Video of pests (thrips) trying to attack a quinoa plant. Credit: University of Copenhagen

“Quinoa varieties with a higher density of bladder cells are most likely more robust against pests and diseases. On the other hand, they may be slightly less tolerant of salt and drought. And vice versa. These variations don’t change the fact that quinoa is generally very resistant to salt and drought. But the explanation must be found somewhere other than in the bladder cells,” says Max Moog, continuing:

“Due to efforts to expand quinoa cultivation around the world, the new knowledge can be used to adapt the crop to various regional conditions. For example, southern Europe has very dry conditions, while pests are a bigger problem than drought in northern Europe. Here in northern Europe, it would make sense to focus on quinoa varieties that are densely covered with bladder cells.”

According to Michael Palmgren, the new results provide a concrete recipe for how to breed “super-quinoa” relatively easily:

“Thus far, these bladder cells have been ignored in the breeding of quinoa. If you want a crop that is extra resistant to pests and diseases, but is still tolerant of salt and drought, one can opt to breed varieties that are densely covered with bladder cells. So, we may now have a tool that allows us to simply cross-breed our way to an extra tolerant ‘super-quinoa’,” says Michael Palmgren.

Michael Palmgren and Max Moog

Michael Palmgren and Max Moog from the University of Copenhagen. Credit: University of Copenhagen

The research results add a new dimension to our knowledge about quinoa. Until now, very little was known about how the plant defends itself against attacks from hostile organisms.

“Now we know, that quinoa isn’t just tolerant of non-biological stressors like drought and salt, but also of biological influences such as pests and pathogenic bacteria. And at the same time, we’ve found the secret of these odd-looking bladder cells. This research is an example of how what’s established doesn’t always turn out to be what’s true,” concludes the professor.

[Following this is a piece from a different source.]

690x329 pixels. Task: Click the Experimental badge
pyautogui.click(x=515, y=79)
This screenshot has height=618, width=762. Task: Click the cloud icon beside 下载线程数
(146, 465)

Reference: “Epidermal bladder cells as a herbivore defense mechanism” by Max W. Moog, Xiuyan Yang, Amalie K. Bendtsen, Lin Dong, Christoph Crocoll, Tomohiro Imamura, Masashi Mori, John C. Cushman, Merijn R. Kant and Michael Palmgren, 17 October 2023, Current Biology.
DOI: 10.1016/j.cub.2023.09.063

The research is funded by the Novo Nordisk Foundation and the University of Copenhagen and the European Union’s Horizon 2020 research and innovation program under the Marie Skłodowska-Curie Fellowship Programme.